I had the privilege of serving as a project supervisor for my seminary’s Science for Seminaries grant from the American Association for the Advancement of Science with funding from the John Templeton Foundation. The aim was to incorporate science into our core curriculum with the aid of scientific mentors. I now serve as a theological advisor for the program. Three of the qualities I have most admired in various scientists with whom I have interacted are intellectual humility, intellectual integrity, and intellectual curiosity. In what follows, I will reflect briefly upon each of these qualities and how important they are for scientific exploration and life.
A striking example of intellectual humility was embedded in the following line by a paleontologist in Washington, D.C., as he showed a group of theologians and scientists various ancient skulls in his lab during a recent science tour: “We are just trying to be less ignorant. We are not out to find the secret of the world.”
Similarly, I often hear scientists remark that a certain question surpasses the limits of their discipline and research, and so they decline to answer. While of course scientists (and theologians!) sometimes make assertions that surpass their areas of expertise, on the whole, scientists with whom I interact seek to root their reflections in the evidence.
Intellectual humility fosters the drive to gain more insight and wisdom whereas intellectual arrogance stifles learning and creativity. Those who think they know all end up becoming defensive in posture and foster political correctness, no matter their vocation. A lack of humility impacts negatively science’s aim to expand our horizons and promote human flourishing. In contrast, a healthy dose of humility serves well AAAS’s own aim: “advancing science, engineering and innovation throughout the world for the benefit of all people.” We must all guard against regress and pursue progress in all domains, including education and enterprise.
Connected to the point on intellectual humility is integrity. The same paleontologist noted above also said: “I am simply trying to do my work well, and be able to look myself in the mirror every day.” He saw no difference between himself and a person stocking shelves at Whole Foods. In both cases, they are simply seeking to do their jobs.
It is getting harder for scientists to do their jobs today. As one scientist with a career in politics claimed, in a world where science is often mistrusted as a form of fake news, one finds opinion having greater weight than evidence.
Such challenges require scientific minds to have a passion for their disciplines that far outweigh the struggles they face in the court of public opinion, or even in pursuing grants to continue their research. We must all guard against the political and cultural pressures that would lead us to sacrifice the pursuit of truth for fame, success, or comfort. But what will motivate us to go against the flow and the herd mentality? This brings us to the topic of intellectual curiosity.
While I don’t recall a poignant statement that reflects on the quality of intellectual curiosity in scientific exploration, I do recall three astronomers one night during a science retreat on Mount Hood in Oregon a few years ago gazing at the stars in rapt wonder. Their enthusiasm and childlike fascination were contagious.

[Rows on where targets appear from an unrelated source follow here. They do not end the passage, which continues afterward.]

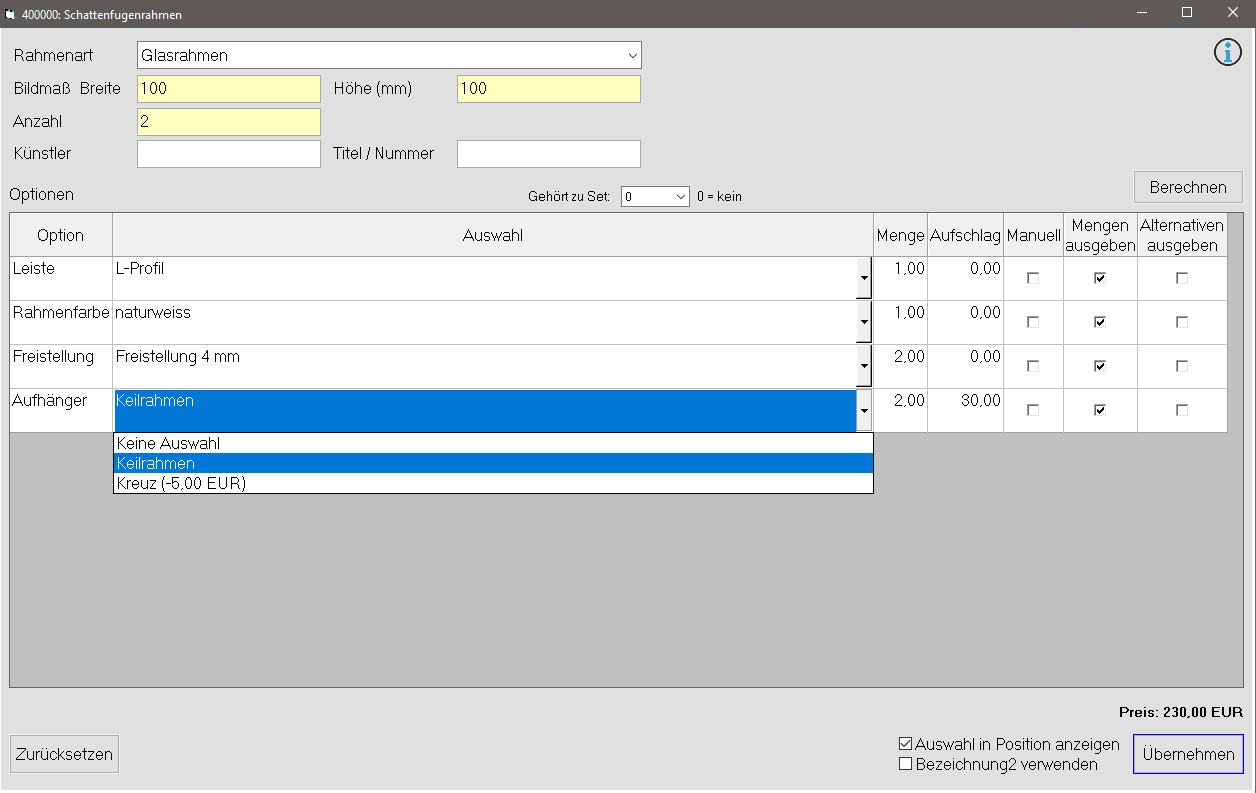Enable 'Bezeichnung2 verwenden' checkbox
Image resolution: width=1256 pixels, height=793 pixels.
tap(906, 764)
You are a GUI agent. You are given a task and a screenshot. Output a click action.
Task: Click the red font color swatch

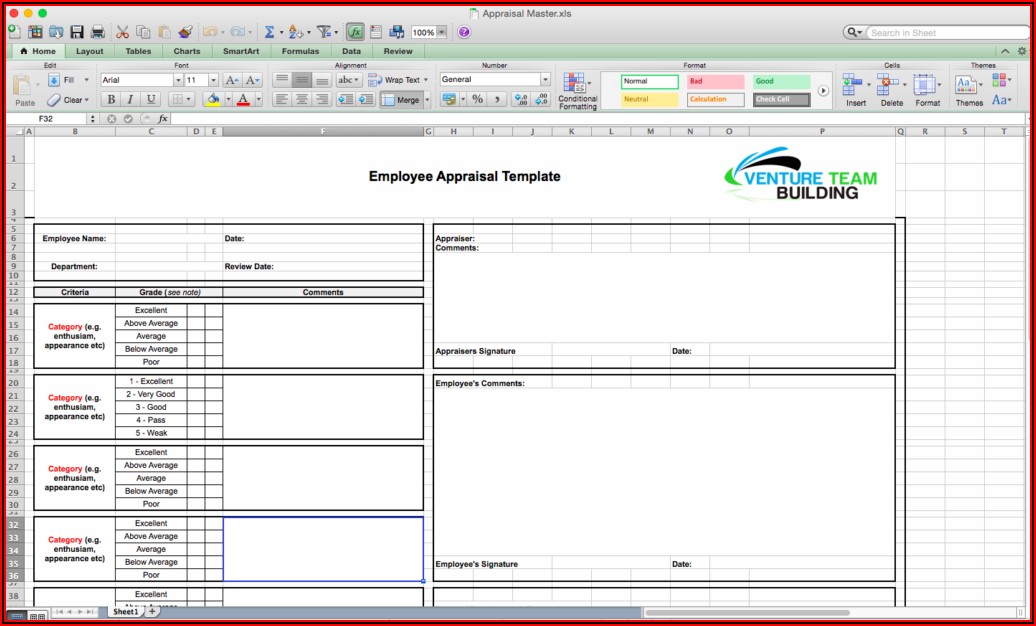tap(242, 99)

While the paleontologist alluded to above did not explicitly exhibit similar enthusiasm in his lecture, it must have been just below the surface. There was no way he could be doing his painstaking, methodical research on a daily basis if he weren’t filled with a sense of awe for his subject matter.
This point on intellectual curiosity is no respecter of persons or disciplines. A week ago, I had a conversation with one of my students who is preparing for doctoral studies in theology. He shared with me that the burning questions he seeks to answer now are the same ones that drove him and ignited his intellect and imagination when he was a small child! The student in question is experiencing diminishing physical vision, but his mind’s eye gleams with the light of a laser beam.
It doesn’t take a PhD in rocket science or similar scientific discipline to understand that the three three traits noted above are exceptional qualities to emulate and attempt to embody. No matter our sphere of exploration or vocation, we should all seek to cultivate intellectual humility, intellectual integrity, and intellectual curiosity.